4. Turn your home into a ‘community centre’
A community centre offers different activities to suit all kinds of interests – you may need to do the same at home! Figure out what are the things each child likes to do and be stocked up – whether we are talking about books, a new computer game, DVD movies or a science experiment kit. However, the holidays are also the time when siblings, who may seldom see each other, get to bond and rediscover one another. So find activities which they can do together, such as putting together a modelling kit, teaming up in a WII game, doing a jigsaw, or helping you with household duties. And that brings us to…
5. Get the kids to help with housework (or at least not ADD to housework)

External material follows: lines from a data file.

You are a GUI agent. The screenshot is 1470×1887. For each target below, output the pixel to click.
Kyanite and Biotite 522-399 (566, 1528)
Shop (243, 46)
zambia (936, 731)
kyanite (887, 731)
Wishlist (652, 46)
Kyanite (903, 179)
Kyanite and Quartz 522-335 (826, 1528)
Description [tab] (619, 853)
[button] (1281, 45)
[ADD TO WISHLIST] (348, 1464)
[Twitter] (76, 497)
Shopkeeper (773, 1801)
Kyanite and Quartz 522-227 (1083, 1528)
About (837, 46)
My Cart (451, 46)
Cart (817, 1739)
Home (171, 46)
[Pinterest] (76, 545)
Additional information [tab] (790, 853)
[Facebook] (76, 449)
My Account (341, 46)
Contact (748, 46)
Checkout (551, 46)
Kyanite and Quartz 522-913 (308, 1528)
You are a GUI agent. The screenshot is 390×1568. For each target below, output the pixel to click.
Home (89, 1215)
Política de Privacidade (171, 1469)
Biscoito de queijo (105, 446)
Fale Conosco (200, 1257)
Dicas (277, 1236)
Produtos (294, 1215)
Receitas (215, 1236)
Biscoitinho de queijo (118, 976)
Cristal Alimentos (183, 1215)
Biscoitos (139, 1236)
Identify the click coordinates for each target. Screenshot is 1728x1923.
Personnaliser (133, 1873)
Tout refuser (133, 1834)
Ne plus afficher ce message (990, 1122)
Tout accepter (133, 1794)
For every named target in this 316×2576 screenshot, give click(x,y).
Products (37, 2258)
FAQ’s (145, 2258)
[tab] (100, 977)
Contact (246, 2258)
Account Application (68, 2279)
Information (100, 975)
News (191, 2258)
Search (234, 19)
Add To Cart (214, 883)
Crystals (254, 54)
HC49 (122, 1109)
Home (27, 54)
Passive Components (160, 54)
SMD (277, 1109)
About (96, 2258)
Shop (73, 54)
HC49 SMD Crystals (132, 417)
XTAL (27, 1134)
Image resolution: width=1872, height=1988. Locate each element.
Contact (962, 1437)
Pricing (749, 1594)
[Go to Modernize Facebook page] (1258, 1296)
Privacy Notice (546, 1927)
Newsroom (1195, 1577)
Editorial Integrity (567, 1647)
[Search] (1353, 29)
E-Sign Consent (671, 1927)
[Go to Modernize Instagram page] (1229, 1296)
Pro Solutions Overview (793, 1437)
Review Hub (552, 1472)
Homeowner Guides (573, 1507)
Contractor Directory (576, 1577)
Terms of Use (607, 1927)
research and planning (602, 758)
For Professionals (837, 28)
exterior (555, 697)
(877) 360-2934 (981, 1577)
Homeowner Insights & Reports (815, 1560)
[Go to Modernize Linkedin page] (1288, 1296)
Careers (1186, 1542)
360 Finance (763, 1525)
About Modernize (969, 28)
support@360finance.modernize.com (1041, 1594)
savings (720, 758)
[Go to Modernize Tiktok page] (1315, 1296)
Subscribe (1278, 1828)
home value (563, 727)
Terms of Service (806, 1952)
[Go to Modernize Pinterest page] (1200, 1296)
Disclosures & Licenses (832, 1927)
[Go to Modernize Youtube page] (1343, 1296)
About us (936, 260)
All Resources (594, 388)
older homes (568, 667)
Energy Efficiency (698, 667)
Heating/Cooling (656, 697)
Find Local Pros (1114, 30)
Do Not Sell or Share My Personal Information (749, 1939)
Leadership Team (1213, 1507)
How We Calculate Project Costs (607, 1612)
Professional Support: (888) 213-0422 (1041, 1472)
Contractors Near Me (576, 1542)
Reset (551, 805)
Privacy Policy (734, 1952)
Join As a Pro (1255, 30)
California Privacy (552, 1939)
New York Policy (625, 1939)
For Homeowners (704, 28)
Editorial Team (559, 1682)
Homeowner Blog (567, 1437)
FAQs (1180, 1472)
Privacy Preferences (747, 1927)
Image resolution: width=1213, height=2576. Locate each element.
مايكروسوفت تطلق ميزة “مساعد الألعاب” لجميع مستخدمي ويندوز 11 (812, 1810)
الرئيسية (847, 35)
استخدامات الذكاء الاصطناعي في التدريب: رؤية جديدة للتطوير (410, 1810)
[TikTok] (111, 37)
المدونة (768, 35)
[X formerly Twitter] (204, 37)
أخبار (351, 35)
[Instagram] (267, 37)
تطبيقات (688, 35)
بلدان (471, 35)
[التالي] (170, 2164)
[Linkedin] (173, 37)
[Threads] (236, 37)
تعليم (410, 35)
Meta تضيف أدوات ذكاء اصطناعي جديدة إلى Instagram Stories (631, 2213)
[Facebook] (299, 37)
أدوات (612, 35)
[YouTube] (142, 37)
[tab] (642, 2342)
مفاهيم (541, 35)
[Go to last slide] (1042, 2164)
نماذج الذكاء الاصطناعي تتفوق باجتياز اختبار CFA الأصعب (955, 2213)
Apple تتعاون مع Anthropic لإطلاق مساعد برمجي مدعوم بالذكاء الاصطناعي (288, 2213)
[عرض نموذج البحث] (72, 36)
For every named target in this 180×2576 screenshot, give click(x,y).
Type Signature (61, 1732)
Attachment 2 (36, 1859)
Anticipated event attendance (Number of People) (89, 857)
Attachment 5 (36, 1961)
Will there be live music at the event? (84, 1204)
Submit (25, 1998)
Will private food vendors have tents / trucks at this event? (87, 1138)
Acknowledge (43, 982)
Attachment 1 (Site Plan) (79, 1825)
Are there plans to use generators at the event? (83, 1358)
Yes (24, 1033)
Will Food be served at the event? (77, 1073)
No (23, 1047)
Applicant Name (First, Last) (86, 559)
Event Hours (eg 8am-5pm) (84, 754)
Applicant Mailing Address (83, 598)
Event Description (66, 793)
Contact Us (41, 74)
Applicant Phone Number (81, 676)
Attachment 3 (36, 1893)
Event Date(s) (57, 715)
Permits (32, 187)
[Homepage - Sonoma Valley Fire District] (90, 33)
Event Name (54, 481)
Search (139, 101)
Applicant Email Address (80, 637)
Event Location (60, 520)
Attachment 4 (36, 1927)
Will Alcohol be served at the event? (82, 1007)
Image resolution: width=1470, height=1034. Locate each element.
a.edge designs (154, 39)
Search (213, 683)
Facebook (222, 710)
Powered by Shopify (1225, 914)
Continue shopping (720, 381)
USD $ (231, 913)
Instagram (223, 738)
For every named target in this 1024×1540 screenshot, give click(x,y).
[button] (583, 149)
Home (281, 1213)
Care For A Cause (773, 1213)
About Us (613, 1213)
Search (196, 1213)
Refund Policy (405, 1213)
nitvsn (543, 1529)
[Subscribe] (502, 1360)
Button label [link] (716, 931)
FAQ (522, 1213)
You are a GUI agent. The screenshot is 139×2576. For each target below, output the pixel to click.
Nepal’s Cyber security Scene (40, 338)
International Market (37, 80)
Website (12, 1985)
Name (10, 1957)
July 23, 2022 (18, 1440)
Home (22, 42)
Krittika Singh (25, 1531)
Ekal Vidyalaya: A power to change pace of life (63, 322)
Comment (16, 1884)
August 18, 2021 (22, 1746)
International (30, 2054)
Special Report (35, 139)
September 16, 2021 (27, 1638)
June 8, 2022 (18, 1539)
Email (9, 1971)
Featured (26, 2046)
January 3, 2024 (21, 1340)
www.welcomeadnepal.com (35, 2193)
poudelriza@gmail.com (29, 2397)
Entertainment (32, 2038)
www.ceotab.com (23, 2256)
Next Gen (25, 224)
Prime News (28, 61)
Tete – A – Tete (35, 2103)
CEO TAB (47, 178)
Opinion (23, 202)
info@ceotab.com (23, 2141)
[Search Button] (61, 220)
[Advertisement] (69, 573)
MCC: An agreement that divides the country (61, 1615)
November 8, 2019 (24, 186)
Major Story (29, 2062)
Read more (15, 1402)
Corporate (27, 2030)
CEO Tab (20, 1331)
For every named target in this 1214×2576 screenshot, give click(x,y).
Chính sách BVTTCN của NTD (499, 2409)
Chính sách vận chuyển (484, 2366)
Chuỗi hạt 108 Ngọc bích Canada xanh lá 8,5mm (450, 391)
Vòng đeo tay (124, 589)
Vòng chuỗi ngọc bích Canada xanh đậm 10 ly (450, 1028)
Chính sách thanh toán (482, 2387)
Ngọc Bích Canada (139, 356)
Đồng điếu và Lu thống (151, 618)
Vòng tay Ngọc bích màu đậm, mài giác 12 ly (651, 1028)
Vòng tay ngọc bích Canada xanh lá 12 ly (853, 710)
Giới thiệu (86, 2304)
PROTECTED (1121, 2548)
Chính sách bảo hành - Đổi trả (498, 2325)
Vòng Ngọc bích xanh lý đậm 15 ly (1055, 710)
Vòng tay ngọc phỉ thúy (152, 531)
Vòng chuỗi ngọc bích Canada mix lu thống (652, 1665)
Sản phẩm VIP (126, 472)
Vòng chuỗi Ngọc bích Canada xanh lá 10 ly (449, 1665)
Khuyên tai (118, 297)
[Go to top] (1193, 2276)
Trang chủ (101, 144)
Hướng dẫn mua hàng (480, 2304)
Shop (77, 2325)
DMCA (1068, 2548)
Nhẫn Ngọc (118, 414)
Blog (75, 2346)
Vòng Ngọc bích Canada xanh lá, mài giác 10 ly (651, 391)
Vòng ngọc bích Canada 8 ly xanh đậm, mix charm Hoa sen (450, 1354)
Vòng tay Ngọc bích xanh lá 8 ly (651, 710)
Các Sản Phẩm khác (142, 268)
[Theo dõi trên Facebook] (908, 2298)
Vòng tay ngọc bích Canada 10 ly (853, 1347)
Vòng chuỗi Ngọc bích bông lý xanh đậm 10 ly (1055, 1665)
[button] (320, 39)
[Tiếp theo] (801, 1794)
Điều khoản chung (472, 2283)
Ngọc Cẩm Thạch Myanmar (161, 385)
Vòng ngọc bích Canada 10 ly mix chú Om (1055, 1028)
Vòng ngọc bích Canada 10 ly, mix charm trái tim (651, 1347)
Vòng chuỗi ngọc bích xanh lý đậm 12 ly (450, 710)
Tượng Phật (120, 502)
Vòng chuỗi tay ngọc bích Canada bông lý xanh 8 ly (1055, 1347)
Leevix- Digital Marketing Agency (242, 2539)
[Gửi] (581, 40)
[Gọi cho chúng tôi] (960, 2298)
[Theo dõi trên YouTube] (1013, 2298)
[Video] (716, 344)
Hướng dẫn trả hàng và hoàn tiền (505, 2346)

You need not have a ‘planting rice’ posture the whole day long if you reinforce some house rules (see no 2) and get them more involved in maintaining the tidiness their own stuff, especially if your kids are older. Your teenager wants to hang out at the mall with friends – again? Get him or her to vacuum the house first or chop the veggies – after all, you practically let him off all duties when he was mugging for exams.
6. Plan the week’s errands in advance
If you are the primary caregiver who is used to having some ‘free’ time while the kids are in school, you will have to manage your time more carefully. Plan your day and destinations such that you can combine a few activities in one outing e.g. bringing the kids out for a leisurely breakfast followed by grocery shopping, or letting them play or do art & crafts while you shop at a mall. IKEA, with its popular kid’s play centre, and family-oriented malls with lots of children’s activities are a favourite with many parents.
7. Share holiday parenting duties
If the caregiving is mostly entrusted to one parent (YOU) while the other works full-time, some adjustment is in order so you do not suffer burnout. Ask your partner to try to get home a bit earlier, spend more time with the children at night, or have dinner out more often.
8. Do something different each week
The six-week break is the longest that schoolchildren will have within the year. Not every family will be fortunate enough to go for that long vacation to Europe or Australia, but if your idea of breaking routine is to head to a different mall each weekend (although that seems to be the top favourite in Singapore Cool), how about trying something a little different each week? Give your children something different to look forward to each weekend, whether it is a hip-hop workshop, a kite flying festival, a seafood dinner trip to Johor Bahru or a day of fun at Sentosa. For young children, this will also offer them great material for their journals, because one of the first things teachers will assign in January is an entry on ‘What I did during my holidays’ (seriously!).
9. Make time for… learning
For some parents, the year-end holidays are the time to get a head start on the next year’s schoolwork by reading through textbooks and tackling assessment papers. Nothing wrong with that – but if you find your child absent-mindedly rising early in the morning and putting on his school uniform, you are either overdoing it or your child is hoping that term will start early! There are ways to keep your child’s mind buzzing or to help in recalling the lessons that your child has learnt, without opening a textbook. Plan outings to venues such as the Science Centre, museum or the zoo, do some science experiments at home or get your child to plan the shopping list for you based on a specific budget.
10. Very important: Give the key caregivers a break
If you are working and your children are being cared for by their grandparents or a relative, do find time to ‘take over’ their duties so they too can take a break to do their daily errands, go on a short holiday etc. For many elderly folk, taking care of your children for half a day may already be sufficiently challenging, let alone having to handle your kids for a full day. Take some leave to free up their time, offer to bring them out together with your kids for a nice meal over the weekend (if they STILL do not mind seeing them yet again).